Bolívar ecuestre. Foto. Carolina Crisorio

La semana pasada, una noticia captó la atención de los medios de comunicación: en Ecuador fue hallado un documento en español que corresponde a la Carta de Jamaica, de Simón Bolívar. Se conocía de ella en la versión en inglés, pero no en español, de modo que el hallazgo tenía una importancia especial.

A Quito llegó una comisión venezolana encabezada por el exministro de Cultura de Venezuela, el historiador Pedro Calzadilla, la misma que constató la autenticidad y veracidad del texto.
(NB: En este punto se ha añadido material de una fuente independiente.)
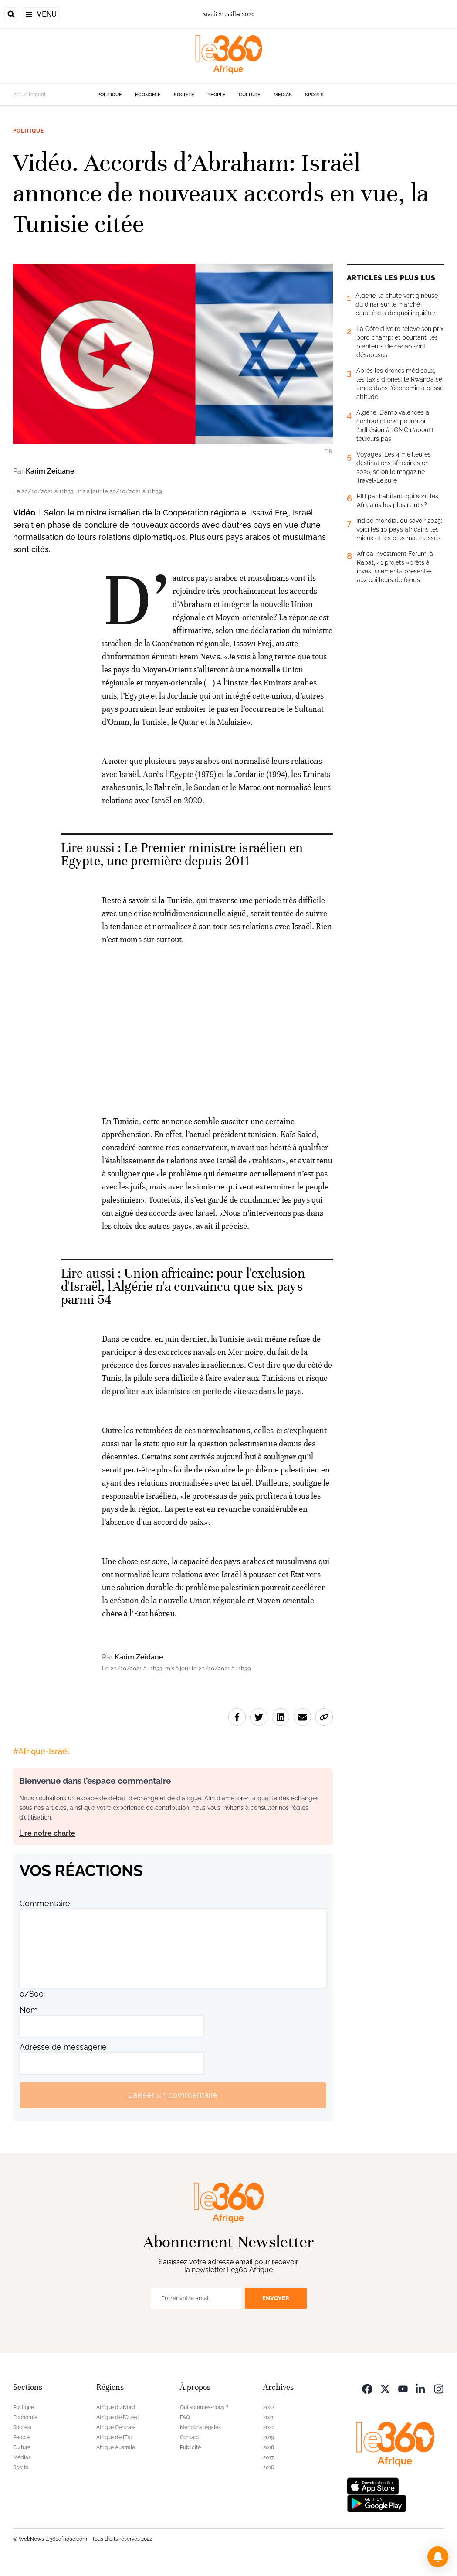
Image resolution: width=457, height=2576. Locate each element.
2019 (268, 2437)
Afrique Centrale (115, 2427)
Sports (314, 95)
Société (184, 95)
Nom (29, 2009)
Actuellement (29, 95)
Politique (109, 95)
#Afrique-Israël (41, 1751)
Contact (189, 2437)
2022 (268, 2407)
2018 (268, 2447)
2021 (268, 2417)
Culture (250, 95)
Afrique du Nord (115, 2407)
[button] (437, 2556)
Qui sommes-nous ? (204, 2407)
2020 (268, 2427)
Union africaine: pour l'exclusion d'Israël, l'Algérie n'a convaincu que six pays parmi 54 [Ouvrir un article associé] (183, 1286)
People (216, 95)
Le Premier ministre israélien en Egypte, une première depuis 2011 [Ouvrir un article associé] (182, 854)
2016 (268, 2467)
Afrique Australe (115, 2447)
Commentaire (45, 1903)
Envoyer (275, 2298)
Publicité (190, 2447)
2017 (268, 2457)
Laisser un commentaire (173, 2094)
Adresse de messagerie (63, 2046)
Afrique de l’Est (114, 2437)
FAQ (185, 2417)
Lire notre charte (47, 1833)
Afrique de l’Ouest (117, 2417)
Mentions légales (200, 2427)
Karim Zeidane (50, 471)
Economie (148, 95)
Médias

Por ello, el Presidente Nicolás Maduro anunció la existencia del documento e, incluso, dijo que solicitaría al presidente Rafael Correa la presentación de esa Carta en la próxima reunión de presidentes de Unasur.

De lo que hasta hoy conocemos, el texto en español es atribuido al secretario de Bolívar, que era Pedro Briceño; pero falta en el original la última página con las firmas sobre el documento. Sin embargo, su autenticidad está garantizada. De modo que el hecho de que en Ecuador se haya encontrado ese texto, reviste tanto una significación simbólica como histórica.

Simbólica, porque revive un momento de enorme significación en la vida de Simón Bolívar y de la gesta de independencia de América Latina. La Carta de Jamaica, en la versión que conocíamos, la dirigió el Libertador al comerciante inglés Henry Cullen, desde Kingston, Jamaica, el 6 de septiembre de 1815, como “Contestación de un Americano Meridional a un Caballero de esta Isla”.  Y Bolívar la hace ante el interés de su amigo inglés sobre las revoluciones que en esos días estaban ocurriendo en Hispanoamérica con miras a obtener la independencia frente a España.

En la Carta, el Libertador da cuenta del proceso independentista, lo valora y lo defiende. Ataca a España, cuya política y cuyo comportamiento ha generado el “odio” de los americanos. Reclama a Europa que no ha intervenido siquiera para interceder ante España a favor de la causa de la libertad de los pueblos situados al otro lado del Atlántico. Y sobre todo, el Libertador argumenta acerca de la condición de los americanos rebeldes, que no han podido ejercer su propio gobierno y que se hallan en una situación inédita en la historia universal.

Bolívar reconoce que es imposible determinar a dónde se encaminará esta América una vez independiente. Señala que su situación es parecida a la del antiguo imperio romano, pues cuando este se extinguió, se crearon las más variadas formas políticas de Estado en las distintas regiones en donde se había asentado.

Pero Bolívar está absolutamente convencido de que lo único que puede garantizar el futuro es la unidad: “Yo deseo más que otro alguno ver formar en América la más grande nación del mundo, menos por su extensión y riquezas que por su libertad y gloria”.

De allí deriva la significación histórica del texto en español de la Carta de Jamaica. Porque reanuda, para la actualidad, el sentido de unidad, que fuera el eje del pensamiento bolivariano y que hoy se expande en Nuestra América Latina, con una nueva conciencia sobre su presente y futuro.